[reviewed on IMDB] Summary: Pointless, gratuitous scenes of “plot porn” totally ruin 90 good minutes of people being murdered.
This movie is well-produced, well acted, extremely realistic in its gore and violence. Unfortunately, I have to give it only one star because about for almost whole 10 minutes at the beginning, and again near the end of the movie, they stop showing people getting murdered, to waste time bogging it down with some throwaway backstory or reason for the murders, or something, completely from out of left field. I’m not sure… it was people talking, not characters getting stabbed in the eye or having a blender forced down onto the top of their head, so I couldn’t sustain any attention to it.

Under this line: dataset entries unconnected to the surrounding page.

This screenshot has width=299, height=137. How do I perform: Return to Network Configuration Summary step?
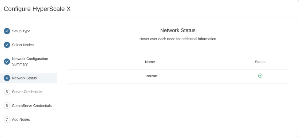pos(30,61)
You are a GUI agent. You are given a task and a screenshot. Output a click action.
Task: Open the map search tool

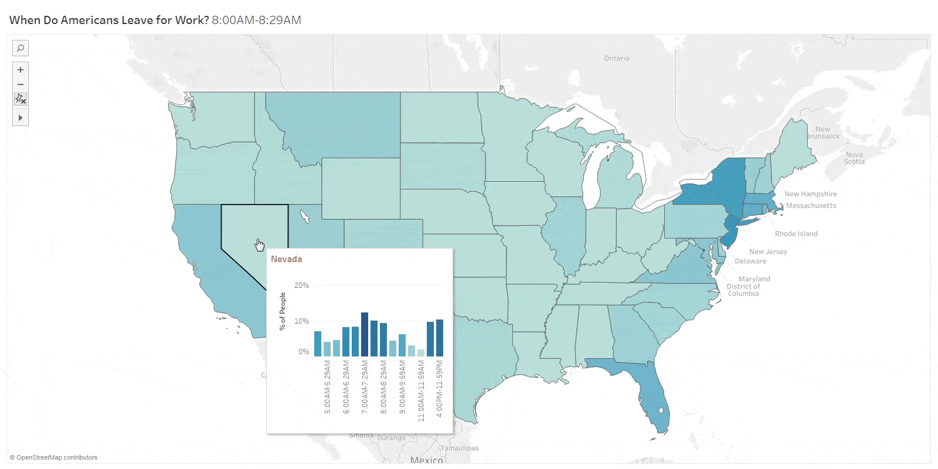click(21, 48)
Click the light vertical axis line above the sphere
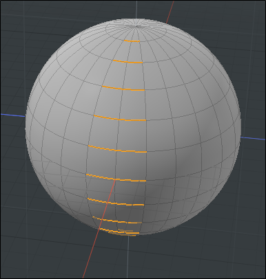The height and width of the screenshot is (279, 266). (x=137, y=10)
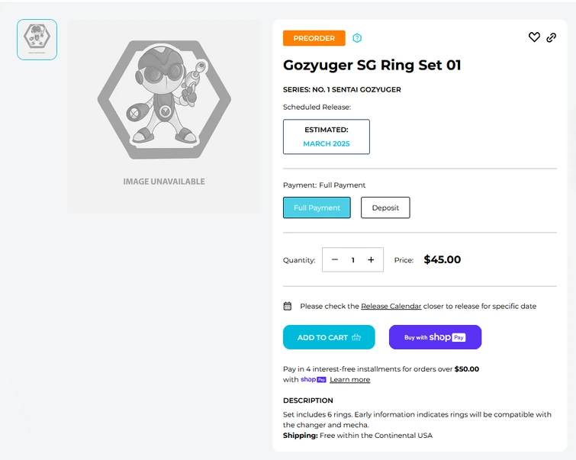Select the product thumbnail image
Screen dimensions: 576x460
click(x=37, y=40)
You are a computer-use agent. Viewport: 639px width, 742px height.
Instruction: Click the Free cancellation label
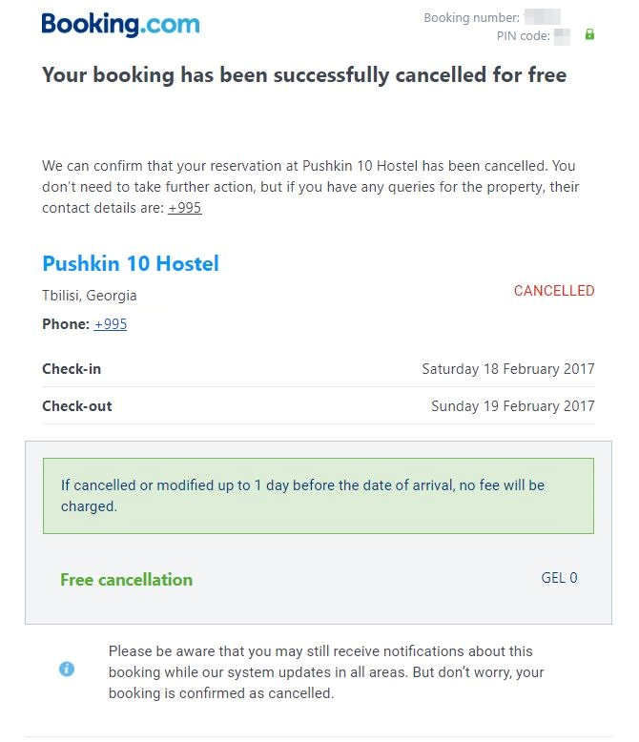[x=126, y=580]
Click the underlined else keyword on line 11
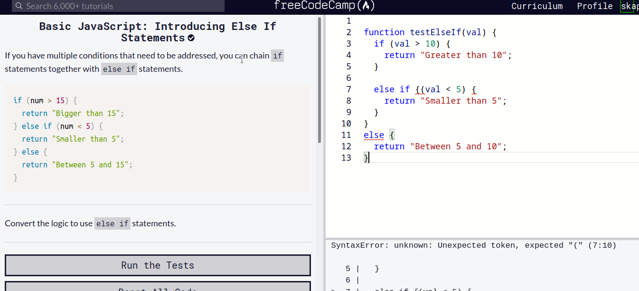The width and height of the screenshot is (639, 291). coord(374,135)
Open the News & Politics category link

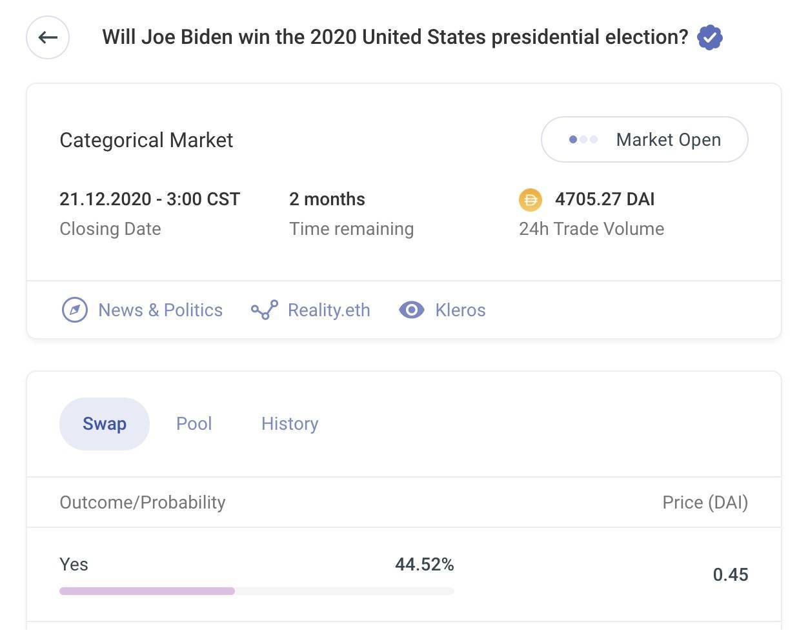[x=160, y=310]
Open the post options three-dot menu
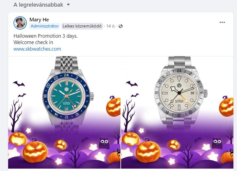Screen dimensions: 237x171 click(222, 22)
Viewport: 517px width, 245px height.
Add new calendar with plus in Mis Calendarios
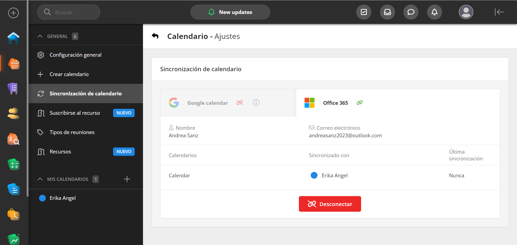tap(127, 179)
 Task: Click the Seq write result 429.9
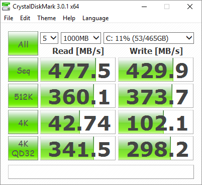(x=156, y=70)
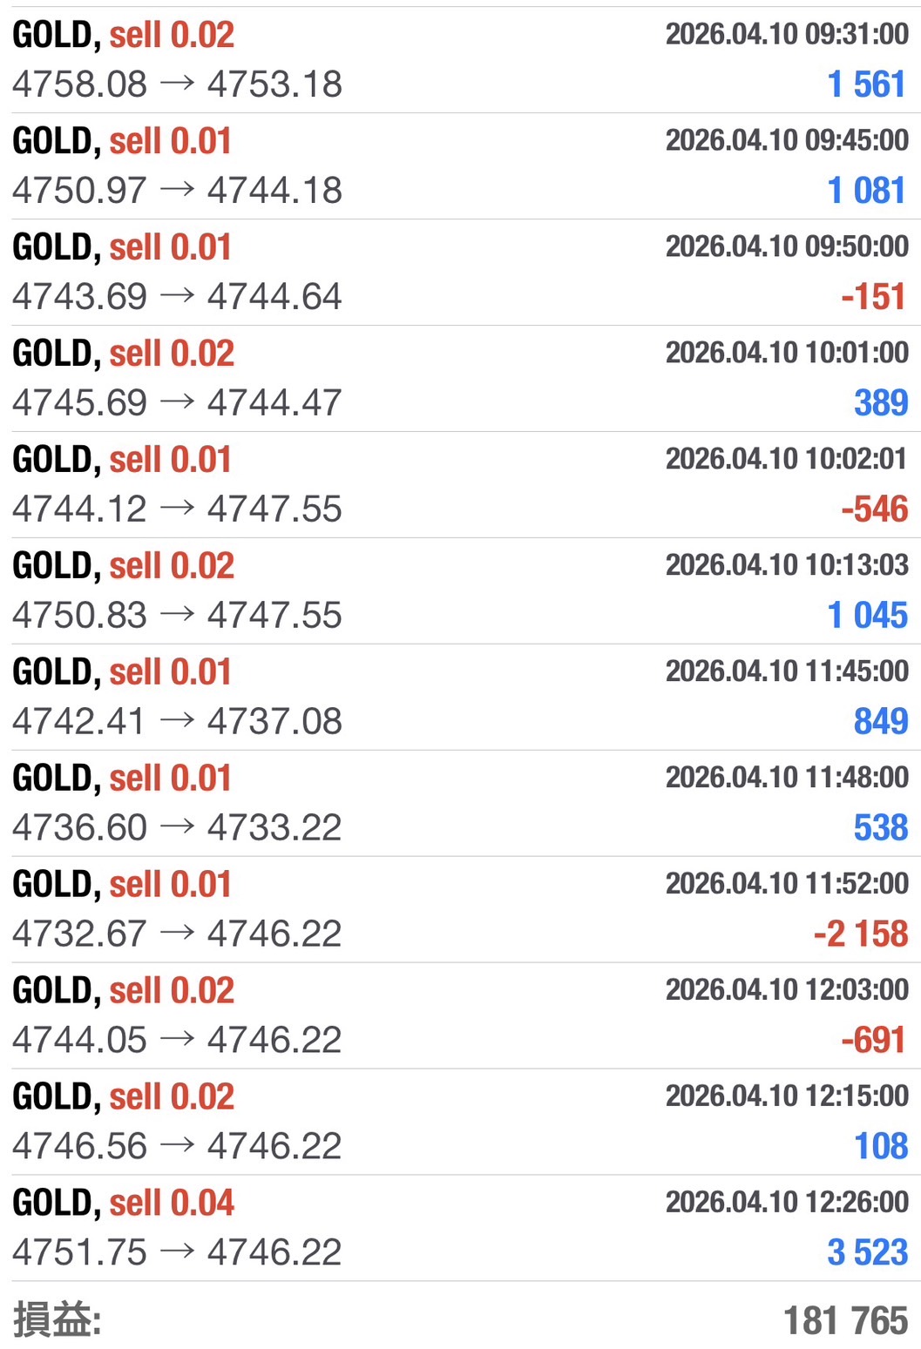Click the price text 4758.08 → 4753.18
The height and width of the screenshot is (1349, 921).
[177, 84]
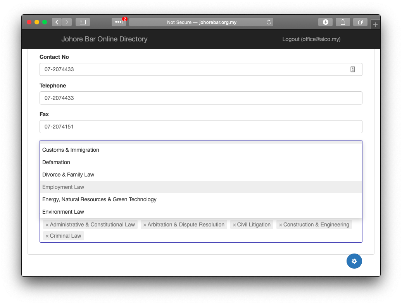Click the Safari forward navigation arrow
Viewport: 402px width, 305px height.
(67, 22)
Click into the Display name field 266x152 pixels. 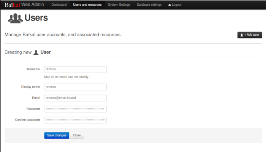point(75,87)
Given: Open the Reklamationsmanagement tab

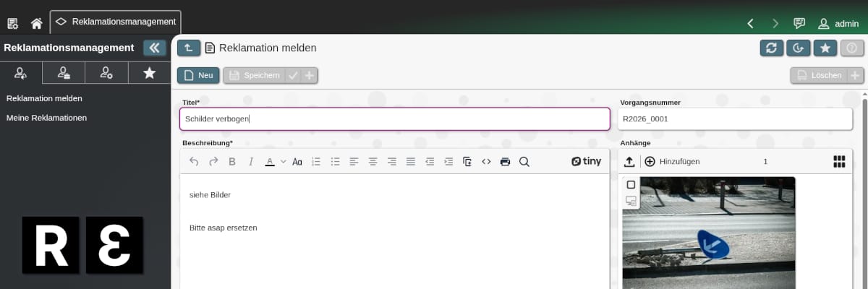Looking at the screenshot, I should click(116, 22).
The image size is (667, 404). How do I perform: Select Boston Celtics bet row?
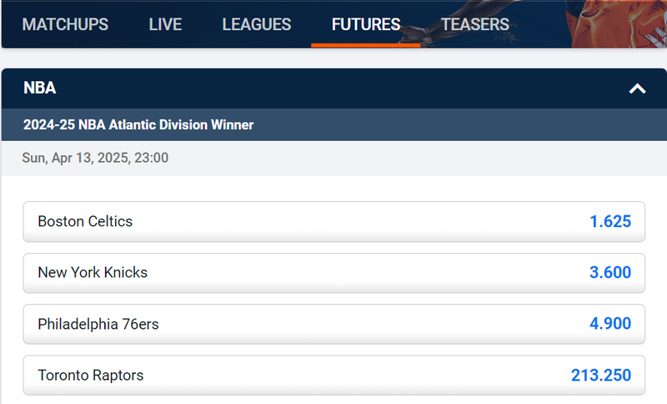(x=334, y=222)
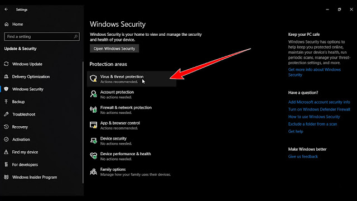Click the Device security laptop icon
Screen dimensions: 357x201
[93, 140]
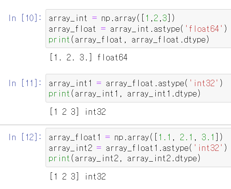The height and width of the screenshot is (189, 231).
Task: Click the array_int2 = array_float1.astype line
Action: 138,148
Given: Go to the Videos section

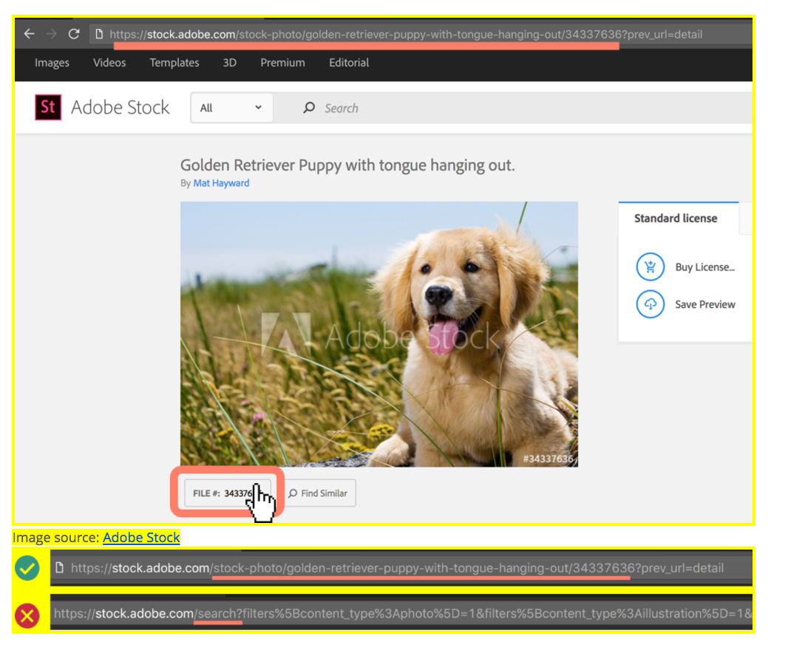Looking at the screenshot, I should pos(109,63).
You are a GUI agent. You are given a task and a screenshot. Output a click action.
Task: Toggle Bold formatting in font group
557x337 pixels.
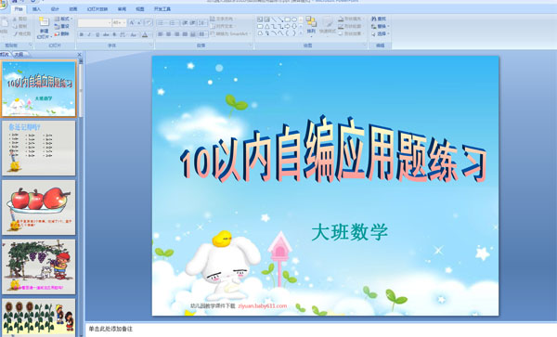[82, 34]
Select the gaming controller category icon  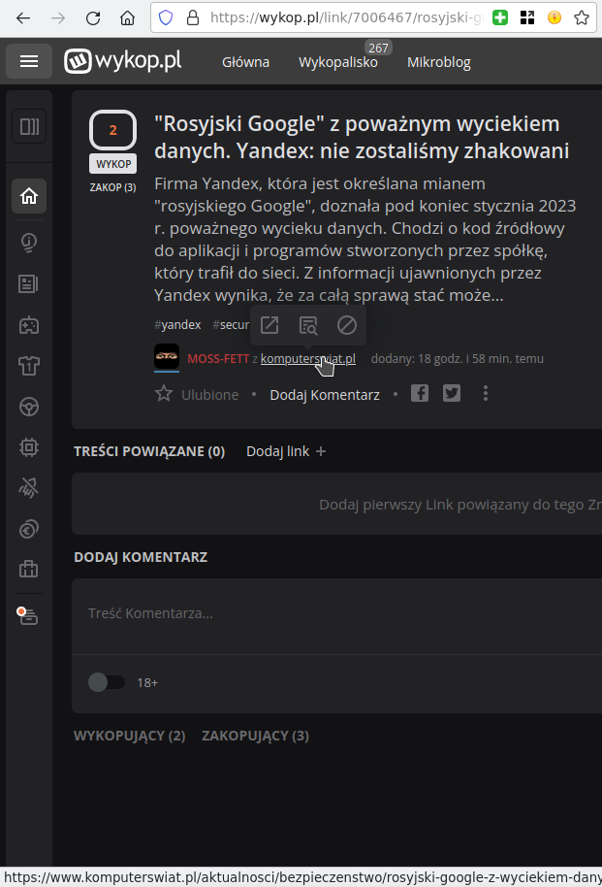(x=29, y=326)
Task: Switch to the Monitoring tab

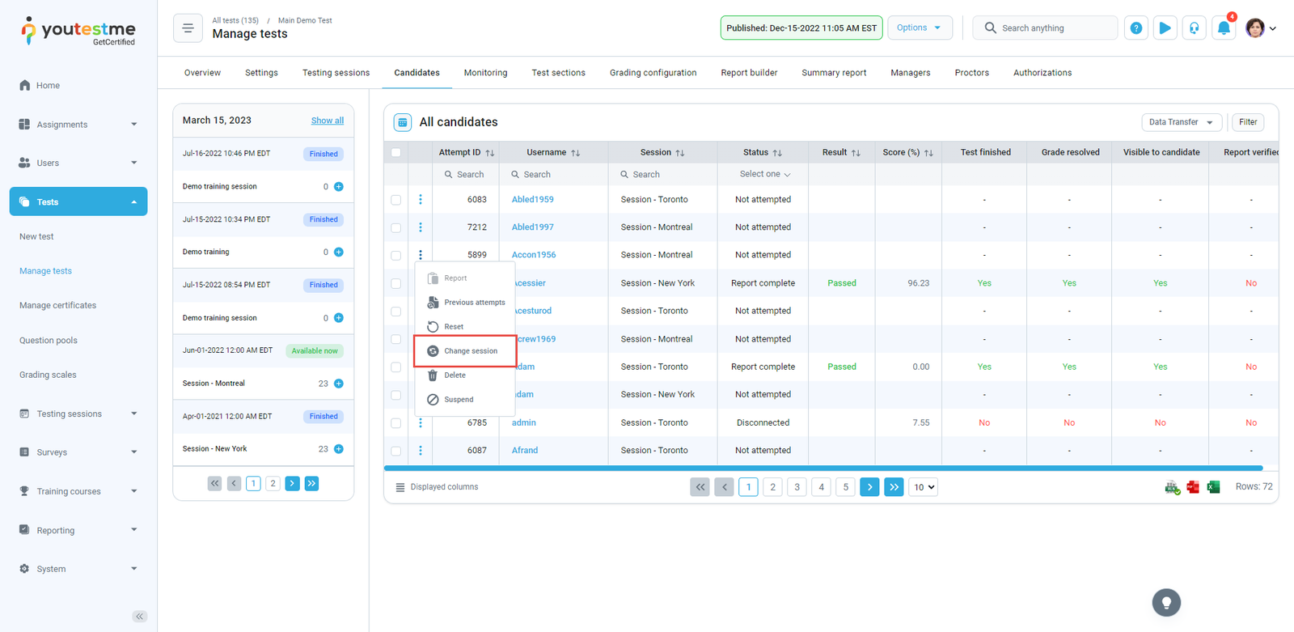Action: (x=485, y=73)
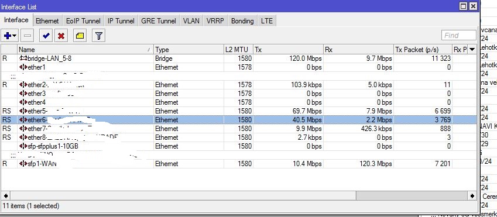The height and width of the screenshot is (217, 497).
Task: Click the sfp-sfpplus1-10GB interface icon
Action: 23,146
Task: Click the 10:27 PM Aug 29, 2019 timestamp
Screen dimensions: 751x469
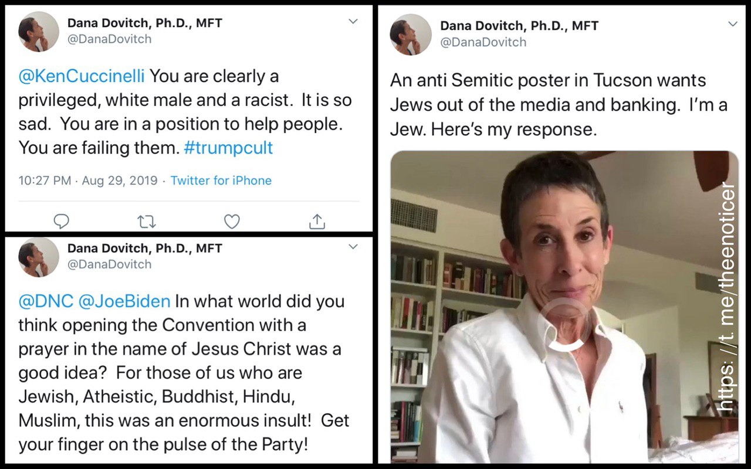Action: [88, 181]
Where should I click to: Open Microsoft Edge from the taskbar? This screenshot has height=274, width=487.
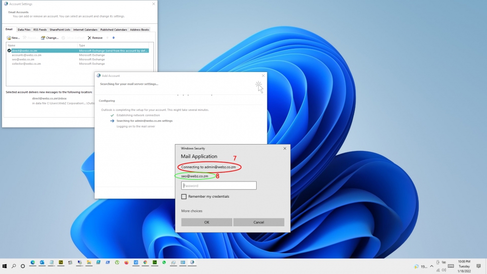point(33,262)
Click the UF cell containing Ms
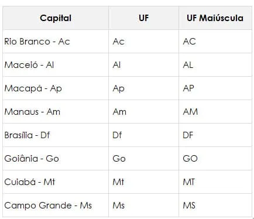 (x=143, y=206)
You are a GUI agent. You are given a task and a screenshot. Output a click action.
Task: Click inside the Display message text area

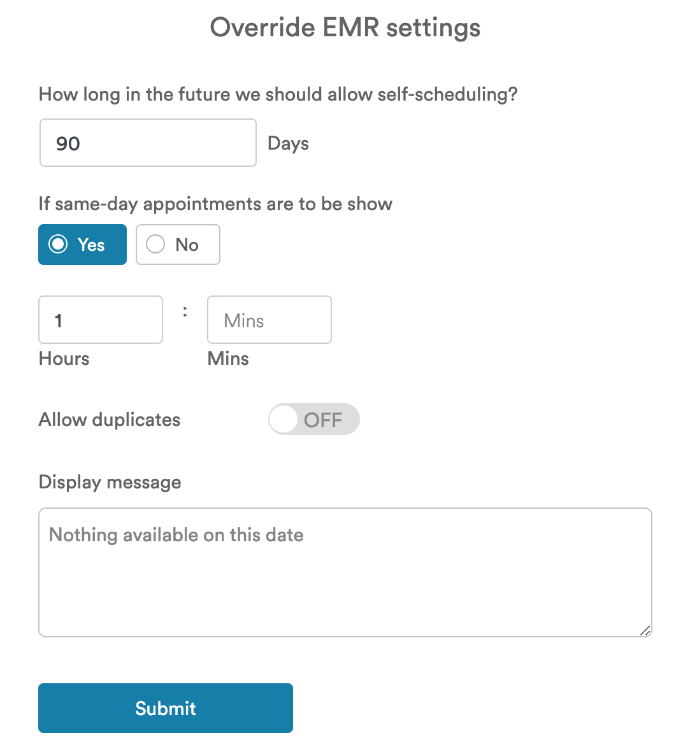click(345, 572)
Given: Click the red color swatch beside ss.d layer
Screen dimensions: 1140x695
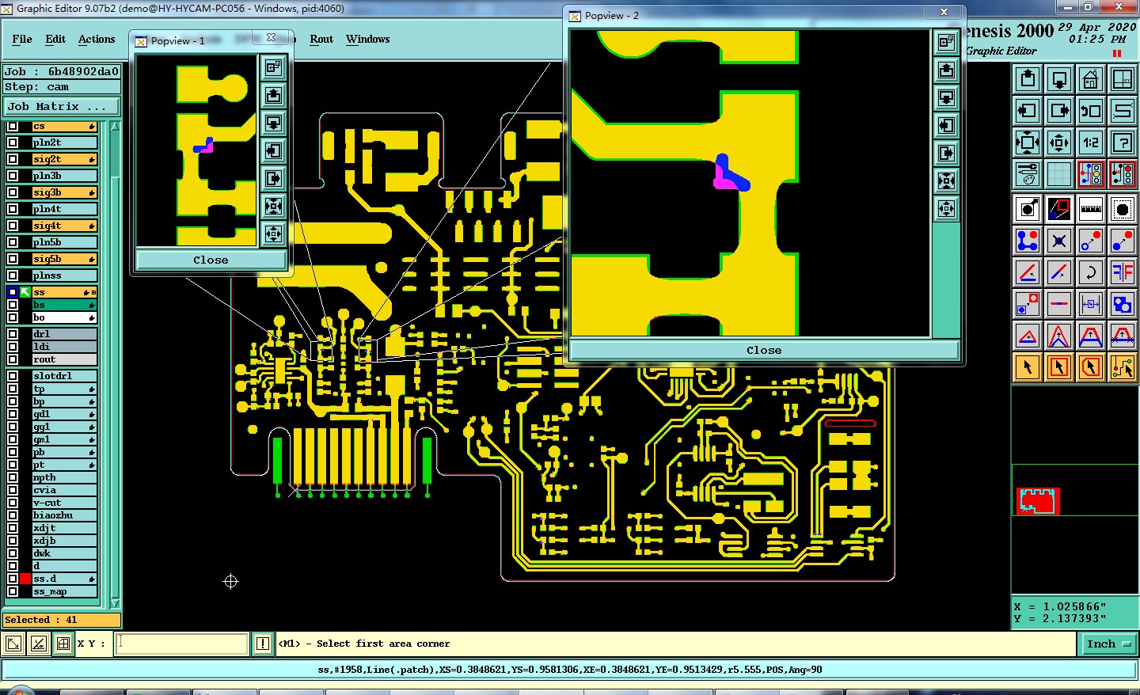Looking at the screenshot, I should pos(25,579).
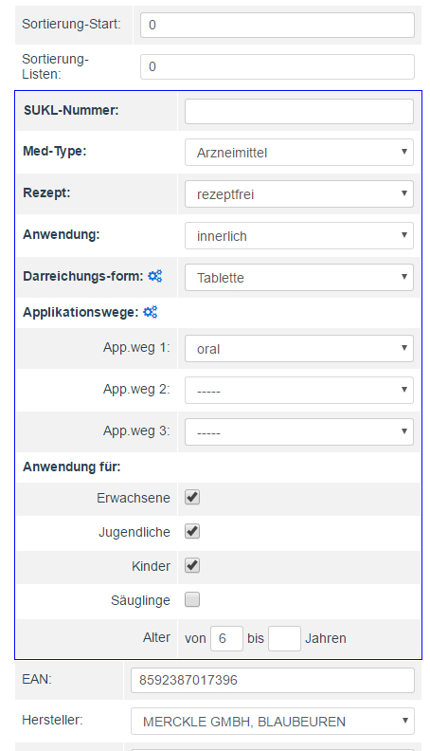Click the gears icon next to Darreichungs-form
Image resolution: width=430 pixels, height=751 pixels.
[155, 276]
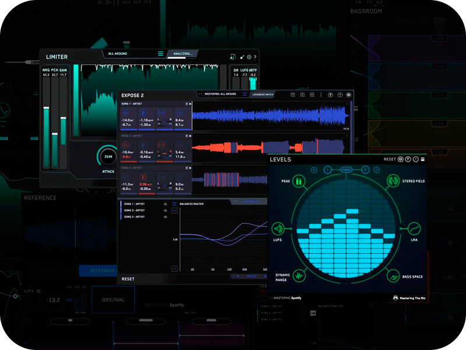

In what universe are moviegoers actually entertained by a murderer SAYING WHY they kill people? Are there really people out there who sit and watch scenes of people talking, not killing anyone or being murdered at all, and find that entertaining? I highly doubt it.
It’s a shame. This film’s director, and writer if there was one, clearly could have had a future, and probably a great franchise opportunity with this film—if they hadn’t sold out and inserted scenes for the sole purpose of pandering to depraved people who only go to movies for “plot” or “dialogue”. I sense the marketing department or some other beancounters urging the filmmakers to go back and add these scenes after the film had already wrapped, just to throw in something to please the lowest-common-denominator idiots who can’t even be happy with a 95 minutes collection of murder scenes.
Unfortunately, these pointless, gratuitous non-violent acts completely break the otherwise uninterrupted fever pitch of nonstop brutality, and what would have been a top notch, totally solid 95 minutes of human deaths and is stymied by the crassly commercial attempt to suggest “plot” or “dialogue”.
This weird, boring non-violence provides an especially disappointing anti-climax when, unbelievably, it occurs AGAIN time near the end for some reason. Until that point it’s been just killing, killing, killing, one murder scene after another for long enough that you can actually start to forget about the cinematically bankrupt initial minutes of non-murder, and begin to enjoy the movie, when, boom, then it happens AGAIN.
One early scene of people not getting murdered might have been forgivable. A second one, right near what should have been the climax of the film, just leaves the viewer wondering what the director was thinking that he allowed such ham-fisted, totally gratuitous irrelevancies into his film—not just once but TWICE.
At least these pointless minutes of “plot porn” are prevented from completely ruining the end of the film, by being suddenly followed in the final minutes with a few more gory, explicit murders (and even the last-minute introduction of a totally new character for the sole purpose of squeezing in just one more axe splitting one more head open before the credits roll!) I have to imagine after being forced to sully their film with stupid scenes of people talking to each other, they probably snuck back in to the studio late at night and added those final few minutes on the sly, without the knowledge of the marketing department or whoever demanded they ruin the movie. Good for them for sneaking that in, that last-ditch attempt at quality filmmaking is the only reason I can honestly give the film its 1 star.
I’m glad the production team came to their senses and at least respected the audience enough to end it so well, sparing us from having the lamentable spectacle of characters SAYING THINGS—not even killing or dying while they say them; just SAYING things!—stuck lingering in our head as they exit the theater.
I don’t understand what would even give someone the idea to put something like that in a movie, or what kind of sellout director would allow it. This obvious mercenary ploy to cash in by appealing to the lowest common denominator, even for just a few minutes near the beginning and end, completely ruins what would have been the greatest movie since the history of cinema began, back in 1978 with “Last House On The Left”. It’s sad, tragic really, how close this film came, and how badly it failed. Ah, to dream, of what could have been, and of murders.